Project 4 For CS294-26

Jeremy Warner — jeremy.warner at berkeley.edu

1. Shooting Photos

I shot three good scenes for merging images: lake (tiled vertically), desk, and room.

2. Recovering Homographies

Implementing H = computeH(im1_pts,im2_pts):

  1. First, I used a script for selecting a set of points from the images, mainly using corners as features.
  2. Then, I passed a pair of these N corresponding points into computeH as two lists.
  3. To compute the homography, we set up the Nx8 matrix A such that every two rows correspond to a matching point pair from the original overconstrained system of equations (overconstrained assuming N > 4). This is factored from the original projective homography equation P = HP, for each pair of corresponding 3x1 input and output points (i.e., P = [x,y,1]T).

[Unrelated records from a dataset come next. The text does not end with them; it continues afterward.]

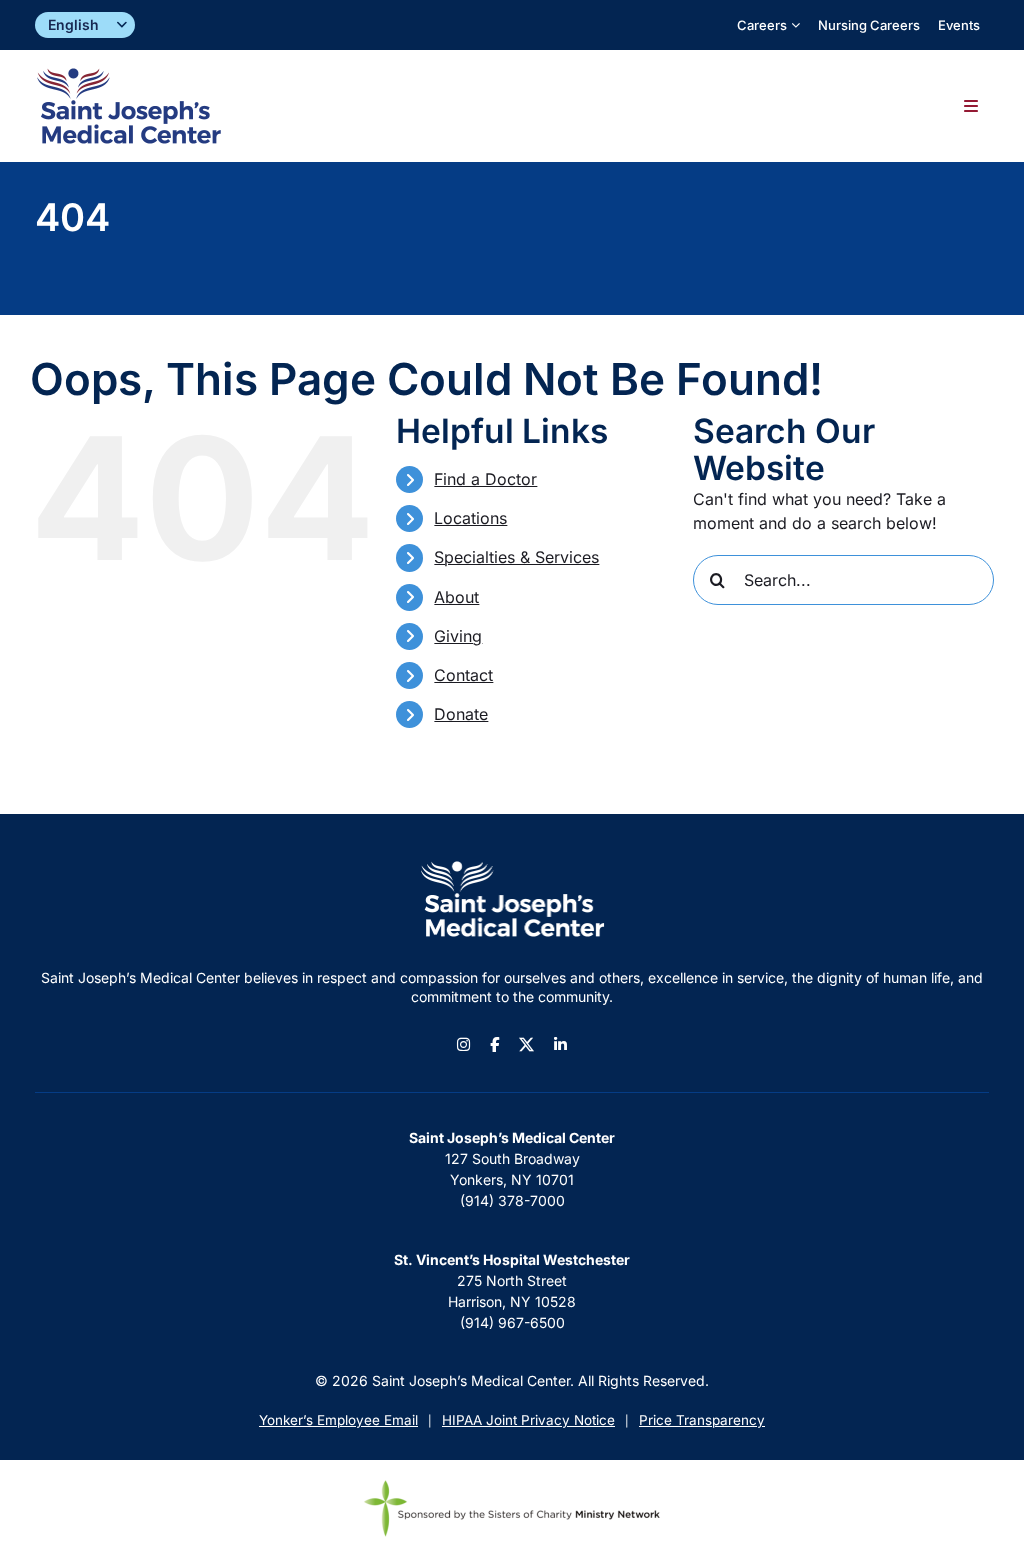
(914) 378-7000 (512, 1200)
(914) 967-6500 (512, 1322)
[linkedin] (560, 1044)
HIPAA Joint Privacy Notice (528, 1420)
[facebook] (494, 1044)
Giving (458, 636)
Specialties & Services (516, 557)
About (456, 597)
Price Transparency (702, 1420)
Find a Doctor (485, 479)
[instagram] (463, 1044)
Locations (470, 518)
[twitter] (526, 1044)
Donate (461, 714)
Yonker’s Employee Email (338, 1420)
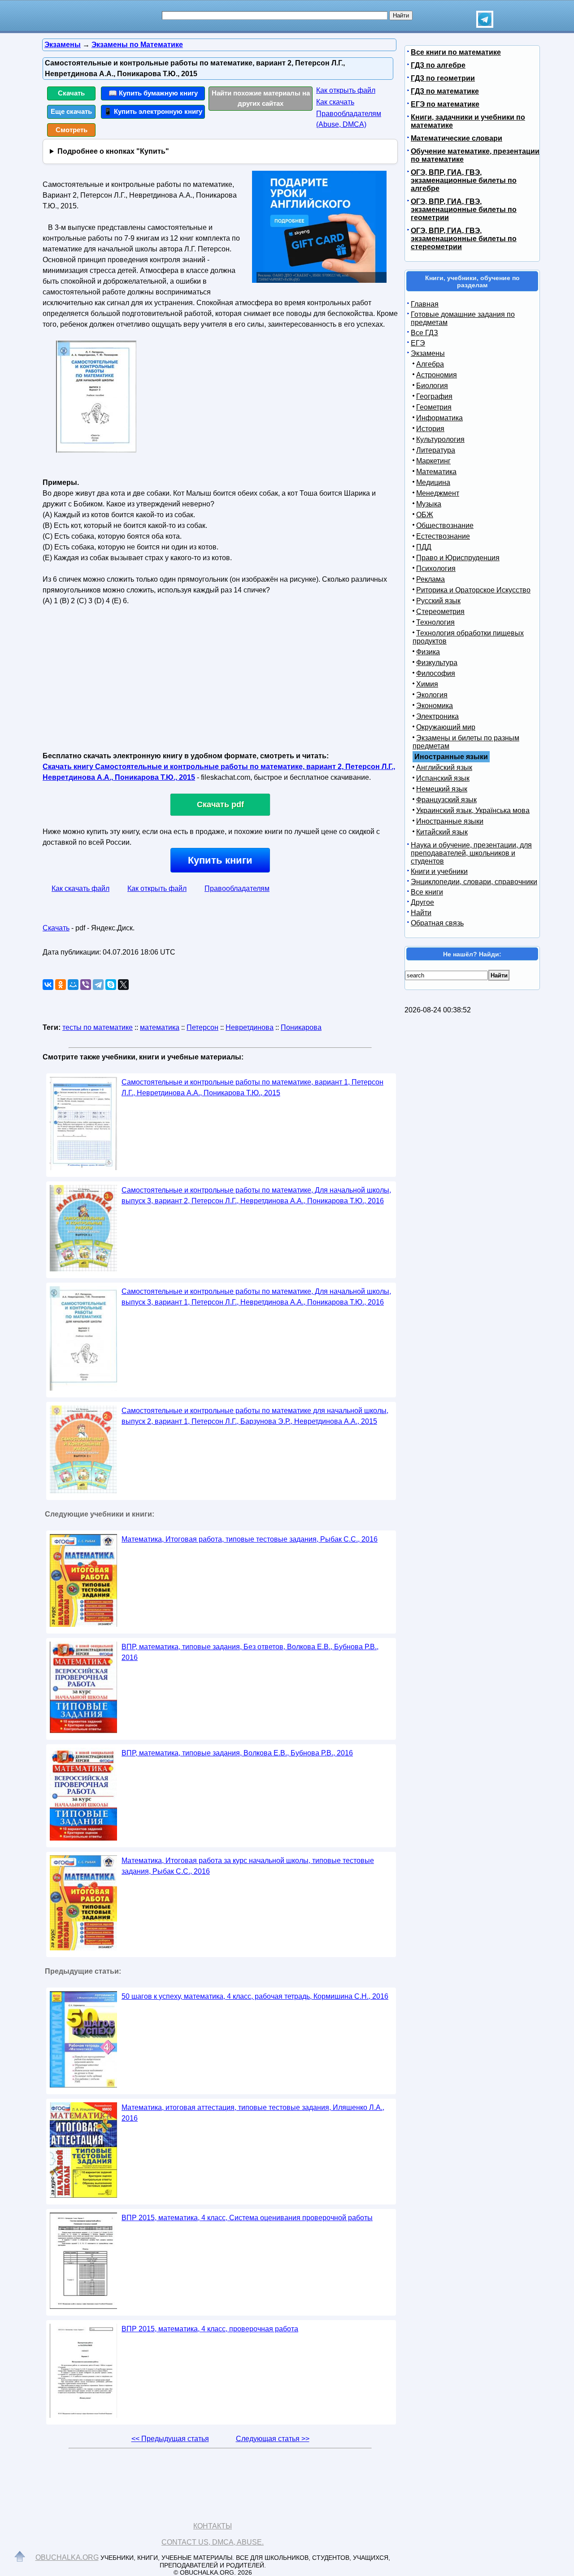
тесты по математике (97, 1027)
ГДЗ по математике (445, 91)
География (434, 396)
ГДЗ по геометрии (443, 78)
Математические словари (456, 138)
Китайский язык (442, 832)
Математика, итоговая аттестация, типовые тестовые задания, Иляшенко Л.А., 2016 (253, 2113)
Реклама (430, 579)
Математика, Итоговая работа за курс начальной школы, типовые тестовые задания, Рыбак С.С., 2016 (248, 1866)
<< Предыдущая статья (170, 2438)
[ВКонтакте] (48, 984)
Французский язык (446, 800)
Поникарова (301, 1027)
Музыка (428, 504)
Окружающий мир (445, 727)
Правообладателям (237, 888)
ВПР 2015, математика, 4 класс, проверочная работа (210, 2329)
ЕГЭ (418, 343)
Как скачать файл (80, 888)
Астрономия (436, 375)
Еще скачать (71, 111)
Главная (425, 304)
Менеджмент (437, 493)
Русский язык (438, 601)
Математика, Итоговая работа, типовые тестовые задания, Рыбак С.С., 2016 (250, 1539)
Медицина (433, 482)
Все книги (427, 892)
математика (159, 1027)
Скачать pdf (220, 804)
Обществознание (445, 525)
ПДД (423, 547)
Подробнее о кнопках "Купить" (113, 151)
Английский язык (444, 767)
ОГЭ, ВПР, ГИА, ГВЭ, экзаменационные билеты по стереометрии (464, 239)
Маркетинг (433, 461)
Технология (435, 622)
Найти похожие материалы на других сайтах (261, 98)
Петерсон (202, 1027)
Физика (428, 652)
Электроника (437, 716)
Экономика (434, 705)
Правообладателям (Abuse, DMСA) (348, 119)
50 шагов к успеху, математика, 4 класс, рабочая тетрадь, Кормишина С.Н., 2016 (255, 1996)
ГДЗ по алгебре (438, 65)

We use im2_pts flattened as the b vector (Nx1).
  4. The final matrix is computed by using np.linalg.lstsq (Least Squares) to compute x, from min(|Axb|).

An example with four pairs of points:

Comparing vs cv2

Ours: computeH(lake1_pts, lake2_pts)

[[ 7.01676933e-01 -3.11523405e-02  6.71168430e+02]
[-1.93303430e-01  8.04904281e-01  4.39912882e+02]
[-7.62728811e-05 -8.62315758e-06  1.00000000e+00]]

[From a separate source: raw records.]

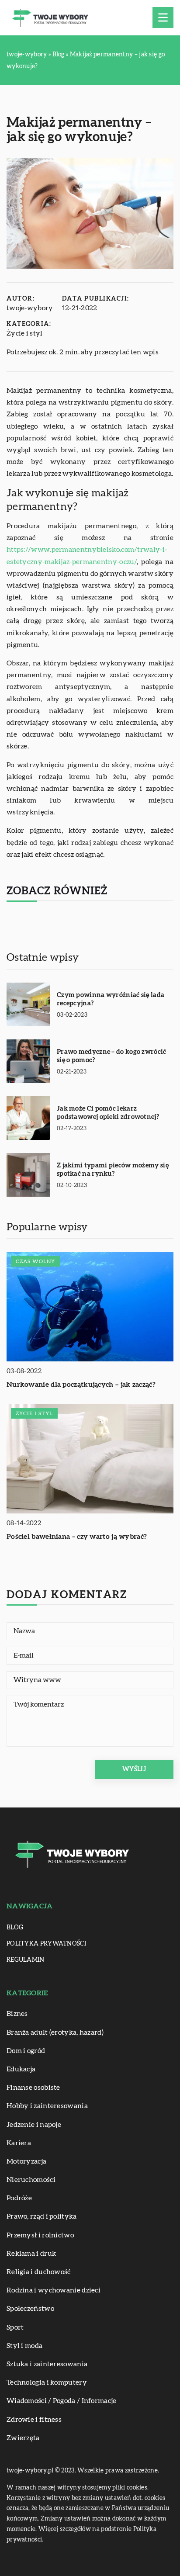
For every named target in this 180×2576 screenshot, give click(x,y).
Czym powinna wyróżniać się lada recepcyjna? (110, 999)
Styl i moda (24, 2345)
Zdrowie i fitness (34, 2419)
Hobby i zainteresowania (47, 2105)
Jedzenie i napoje (34, 2124)
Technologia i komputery (47, 2382)
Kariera (19, 2143)
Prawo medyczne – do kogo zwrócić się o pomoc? (111, 1056)
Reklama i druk (31, 2253)
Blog (15, 1928)
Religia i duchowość (39, 2271)
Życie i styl (25, 333)
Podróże (19, 2198)
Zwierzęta (23, 2437)
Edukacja (21, 2069)
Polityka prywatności (46, 1944)
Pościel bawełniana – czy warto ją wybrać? (77, 1536)
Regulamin (26, 1960)
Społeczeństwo (30, 2308)
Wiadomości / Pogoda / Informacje (62, 2400)
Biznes (17, 2013)
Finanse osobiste (33, 2087)
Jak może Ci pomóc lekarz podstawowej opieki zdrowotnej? (108, 1113)
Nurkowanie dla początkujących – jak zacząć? (81, 1384)
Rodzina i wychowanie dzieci (53, 2290)
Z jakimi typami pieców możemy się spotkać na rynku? (113, 1169)
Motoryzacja (26, 2161)
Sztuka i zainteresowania (47, 2364)
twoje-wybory (30, 308)
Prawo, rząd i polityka (42, 2216)
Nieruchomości (31, 2179)
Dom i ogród (26, 2050)
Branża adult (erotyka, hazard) (55, 2032)
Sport (15, 2327)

cv2: cv2.findHomography(lake1_pts, lake2_pts)

[[ 7.01679953e-01 -3.11513492e-02  6.71164879e+02]
[-1.93302319e-01  8.04908423e-01  4.39904713e+02]
[-7.62725971e-05 -8.62262262e-06  1.00000000e+00]]

Selecting points is very tricky. For Part A, I was careful to define good points (often zooming w/ ginput per point), but implementing the automatic tuning of correspondences would be a great augmentation I will include for Part B.

3. Image Warping

Computing warpImage(im, H): Apply the transformation H to each pixel in im and interpolate these pixel colors with cv2.remap, by default generating an output image mirroring the input’s size.

View Left
View Right
cv2.warpPerspective
warpImage (matches cv2)
warpImageFull (fully visible)

Similar to cv2.warpPerspective, my warpImage accepts an optional size parameter which determines the output size of the projected image. This enables me to also create a warpImageFull function that retains the entire projected image in the final canvas by computing the bounds of the projected input image and passing that in as size, along with a new translated homography (T * H).

4. Rectification

Computing rectify(im , corners): using a square’s corners for one set of points in computeH allows us to compute and apply a homography to a specific rectangular section of an image.

Full
Rectified
Full
Rectified
Full
Rectified

These images can also be shown “fully” in a manner similar to warpImageFull, where the specified plane is rectified though the rest of the image is also included in the final canvas.

5. Mosaics

We’ll walk through creating an image mosaic with this desk example.

The green points correspond to the manually set point correspondences (N = 6).

We can compute the homography and overlay the images by simple addition.

Left
Right
Added (Green Outlines)

That obviously doesn’t look great, though the images are aligned. We need to compute a mask that allows us to combine the two images nicely. We’ll borrow and update our project 2 image blending code for multi-band blending, but we still need a mask.

One basic mask involves thresholding both images, then masking with the union(L, R) - L, which yields this mask and blended result:

Ok, simple enough but this actually will leave a seam at cases like this where the edge of one region is black. Unlike our project 2 example where the images were defined on both sides of the mask, the black background from the left image is being blended into the seam, creating a clear marker. This is also generally true for every edge of the images that aren’t aligned with the canvas edge, though it is most noticeable at the seam.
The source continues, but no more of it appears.